What Marie doesn’t suspect, however, is that I’ve just left my body and I’m surfing the astral plane tethered to my physical being by a silken cord. I’m soaring over the clouds like the Silver Surfer, faster than light, faster than thought, and I’m arriving unseen into the living room of my parent’s house in South Devon just in time to witness my father frantically dialling 1471 in order to establish the identity of the person who has just hung up on him. He looks a little older, obviously, his hair has turned white, and I can’t say I care much for the dressing gown he’s wearing. Curiously, however, the living room is exactly as I remember it from the last time I was here: even the wallpaper has the same drab pattern. Now, as my father dials my telephone number, I’m quickly making the return journey: sailing on dazzling waves of colours and heat, re-entering my body, settling once more into the physical, making it back just in time to catch the first ring of his call. I bet you didn’t know I could do that, did you?
I pick up the telephone: “What did you do that for?” says the voice of my mother. “He was sleeping and you woke him up.”
“Do what?” I reply, which, even by my standards, is a pretty lame type of response.
“I just called 1471,” she says.
“Oh,” I mumble, my head thumping. “I must have misdialled.” From beside me Marie lets out an audible hiss of exasperation, then she snatches the phone from my grasp.
“Susan, it’s Marie,” she says brusquely. “John called you because he wants to try and sort out this mess.”
Since when were my mother and Marie on first-name terms?
“Yeah… I’m really sorry about that – you know what he’s like,” she continues.
No. No. No. My mother does not know what I’m like.
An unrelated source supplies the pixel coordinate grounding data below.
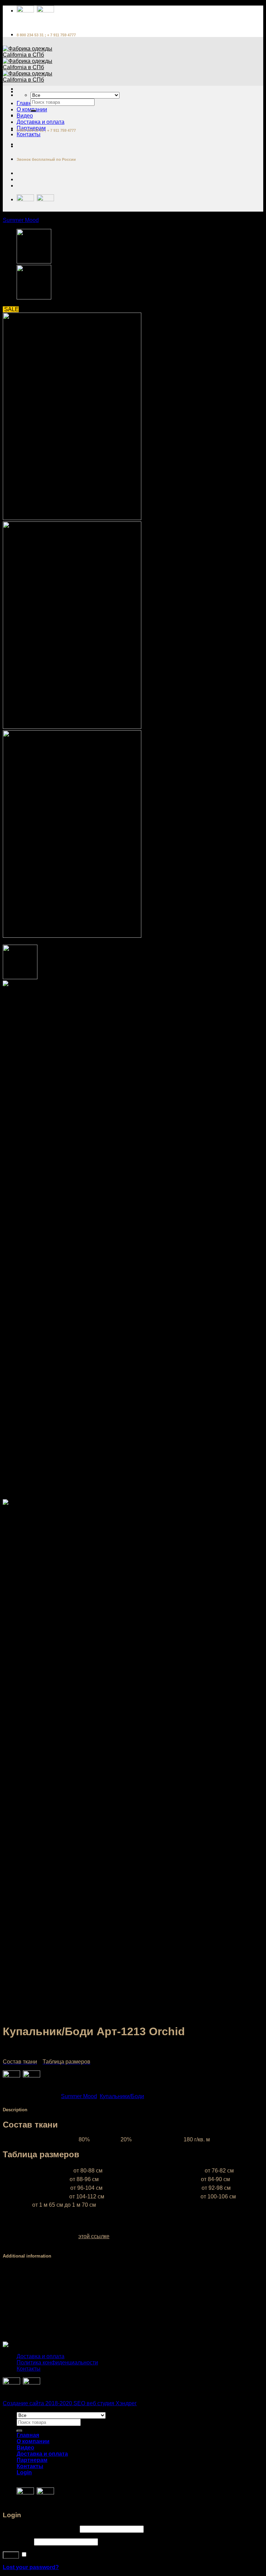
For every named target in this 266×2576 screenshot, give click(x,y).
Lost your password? (31, 2567)
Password (18, 2542)
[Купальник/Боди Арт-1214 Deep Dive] (34, 262)
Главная (27, 103)
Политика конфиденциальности (57, 2362)
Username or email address (40, 2529)
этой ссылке (93, 2236)
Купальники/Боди (122, 2096)
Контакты (29, 134)
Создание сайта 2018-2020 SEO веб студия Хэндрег (70, 2403)
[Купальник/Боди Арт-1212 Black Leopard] (34, 297)
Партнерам (32, 2460)
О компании (33, 2441)
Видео (25, 116)
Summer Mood (21, 220)
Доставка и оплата (40, 122)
I haven’t seen the fucking woman in twenty fucking years.
“Yeah… I’ve been trying to talk some sense into him,”
To paraphrase the immortal words of Graham Taylor: do I not like this. “Hel-lo… I am actually here, you know,” I say, waving my arms about like an idiot.
“Yes, he can be stubborn,” says Marie, managing to look over at me and ignore me at the same time. “Hmm, is that right? … how’s he feeling by the way?”
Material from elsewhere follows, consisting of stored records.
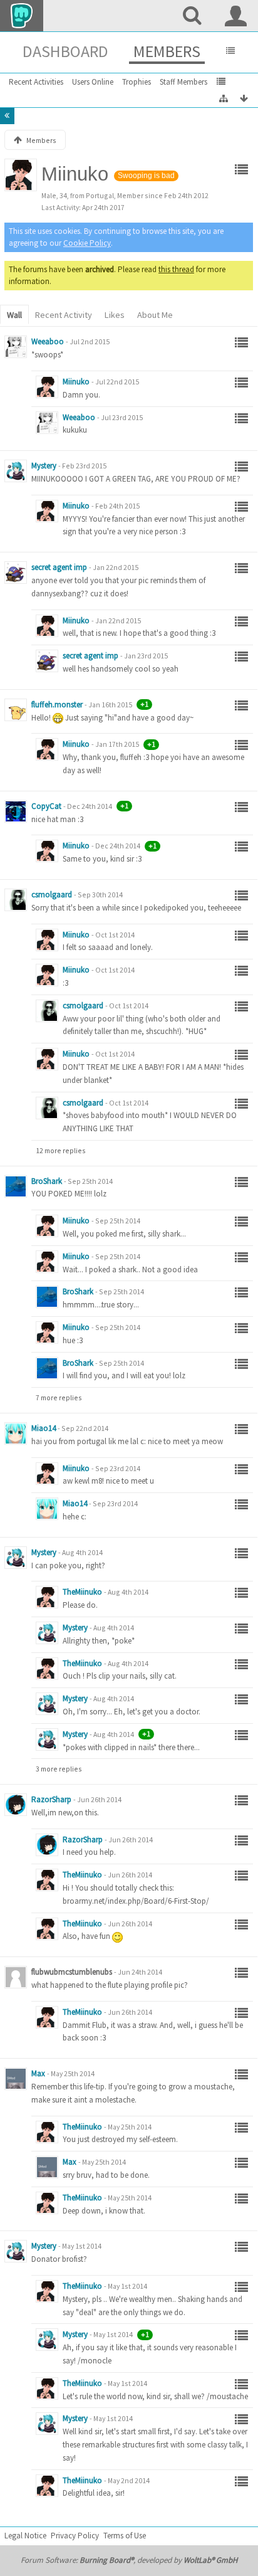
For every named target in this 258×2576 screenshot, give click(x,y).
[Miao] (15, 1433)
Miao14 (43, 1428)
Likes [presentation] (115, 314)
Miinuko (76, 381)
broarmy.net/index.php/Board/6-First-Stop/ (136, 1901)
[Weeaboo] (15, 346)
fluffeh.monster (57, 704)
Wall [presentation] (14, 314)
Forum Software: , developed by (129, 2560)
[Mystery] (15, 471)
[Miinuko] (47, 387)
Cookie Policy (87, 243)
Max (38, 2073)
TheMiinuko (82, 1591)
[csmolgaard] (15, 900)
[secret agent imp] (15, 572)
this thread (176, 269)
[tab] (14, 315)
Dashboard (65, 51)
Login (236, 15)
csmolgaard (51, 894)
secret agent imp (59, 567)
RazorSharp (51, 1799)
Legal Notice (25, 2535)
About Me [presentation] (155, 314)
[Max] (15, 2078)
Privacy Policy (75, 2535)
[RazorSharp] (15, 1804)
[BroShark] (15, 1186)
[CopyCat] (15, 811)
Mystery (43, 465)
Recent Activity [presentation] (63, 314)
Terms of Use (124, 2535)
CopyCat (46, 806)
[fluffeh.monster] (15, 710)
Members (166, 51)
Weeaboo (47, 341)
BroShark (46, 1181)
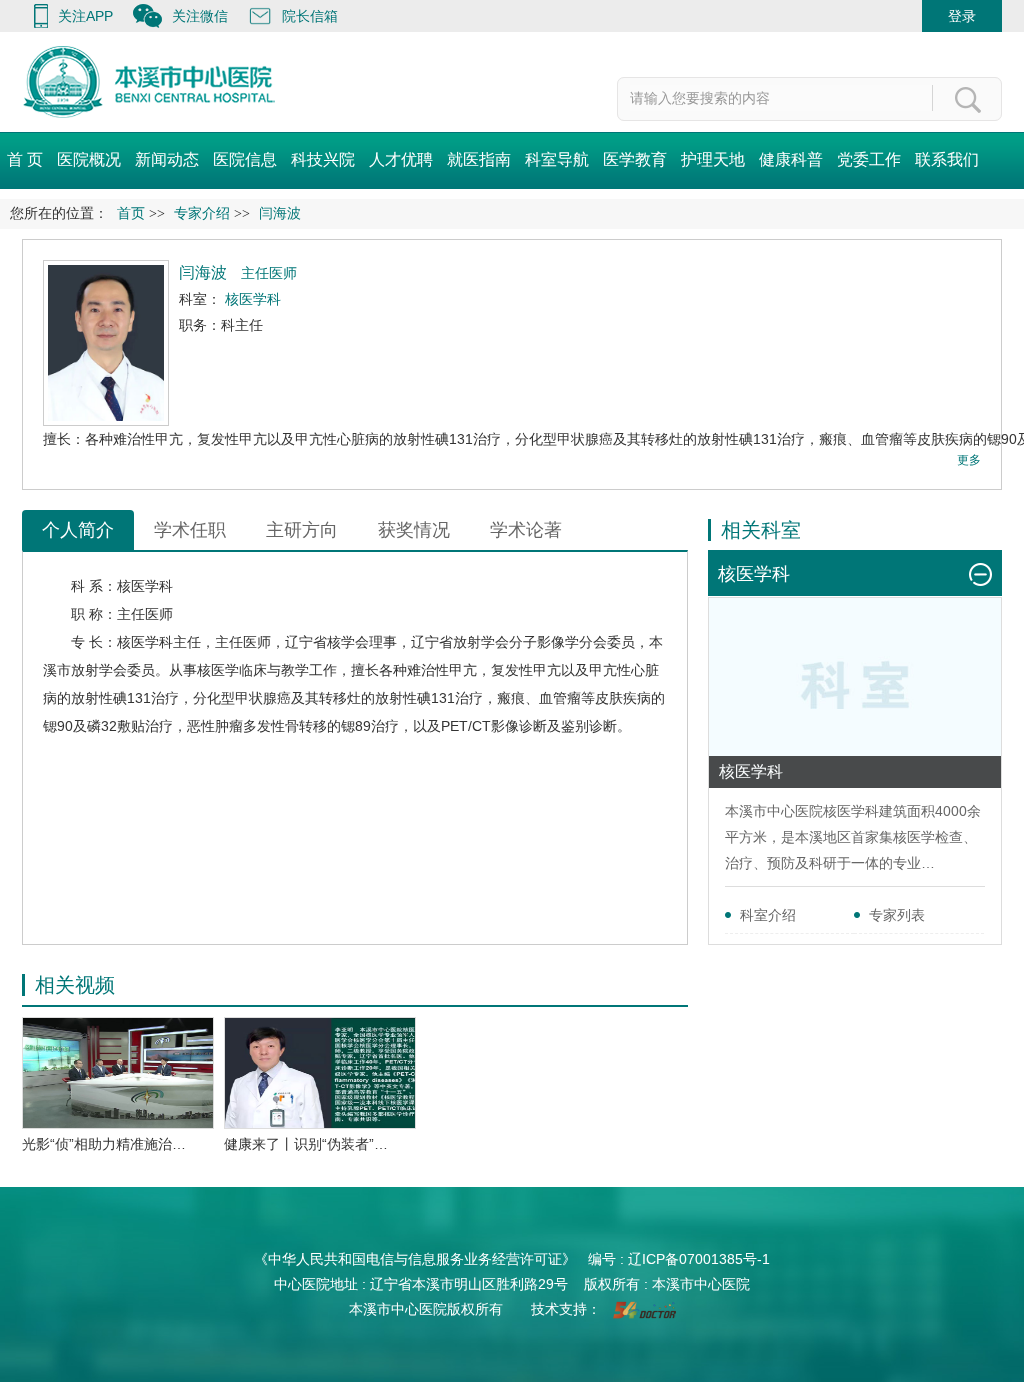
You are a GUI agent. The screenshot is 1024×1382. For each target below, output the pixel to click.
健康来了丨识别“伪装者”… (306, 1144)
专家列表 (897, 915)
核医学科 (145, 586)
Hmm, is that right? Hmm, is that right? What’s that supposed to mean? ‘Have you heard that the cost of butter has gone down 12p in price? …Hmm, is that right?’. ‘Have you heard that Margate has been invaded by creatures from Jupiter? … Hmm, is that right?’. ‘Do you know that water in Australian plug-holes flows in the opposite direction to the water in our plug-holes? … Hmm, is that right?’. What’s that supposed to mean?
“Hel-lo,” I say again, putting an imaginary megaphone to my lips.
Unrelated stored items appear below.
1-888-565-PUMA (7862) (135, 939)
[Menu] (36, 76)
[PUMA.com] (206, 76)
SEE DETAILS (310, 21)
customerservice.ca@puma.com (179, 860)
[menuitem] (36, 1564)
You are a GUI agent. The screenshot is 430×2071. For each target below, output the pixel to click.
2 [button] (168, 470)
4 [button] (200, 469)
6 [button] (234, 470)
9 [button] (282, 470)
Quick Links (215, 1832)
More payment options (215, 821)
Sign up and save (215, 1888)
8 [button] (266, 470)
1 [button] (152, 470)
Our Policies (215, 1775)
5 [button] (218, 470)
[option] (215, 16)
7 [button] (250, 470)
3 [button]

“Oh, that’s just awful – Susan, I can’t tell you how sorry I am.”
“Hel-lo – are you receiving me?”
Marie covers the mouthpiece with her hand and tells me to shut up. “Look I’m going to put him on again,” she says, turning her attention back to my mother. “Let’s hope he’s mature enough to hold an adult conversation.” She places a special kind of emphasis on the words ‘adult’ in a way that is really impossible to describe here.
My head is ringing. My throat is dry. My brain feels like its been put in a liquidizer, and now I’m really pissed off… unbelievably pissed off. I’m seeing crimson, orange… blinding flashes of magenta. I yank the telephone away from Marie, literally wrench it from her hand with such venom that she involuntarily backs away from me. Now I’m almost shouting into the receiver.
“How dare you!” I yell. “How fucking dare you!”
My mother attempts to says something but I instantly silence her. “How dare you involve Marie in all this? She knows nothing about it at, she’s got nothing to do with it! And how dare you start comparing me with that bastard if that’s what you were doing! Now listen to me… listen good: stop fucking calling me! Got it: stop calling me. If you do it again I’m going to get our fucking number changed. Stop calling me, do you hear? Stop calling me!”
I slam the phone down, trembling with rage.
“You called her,” says Marie, staring to cry.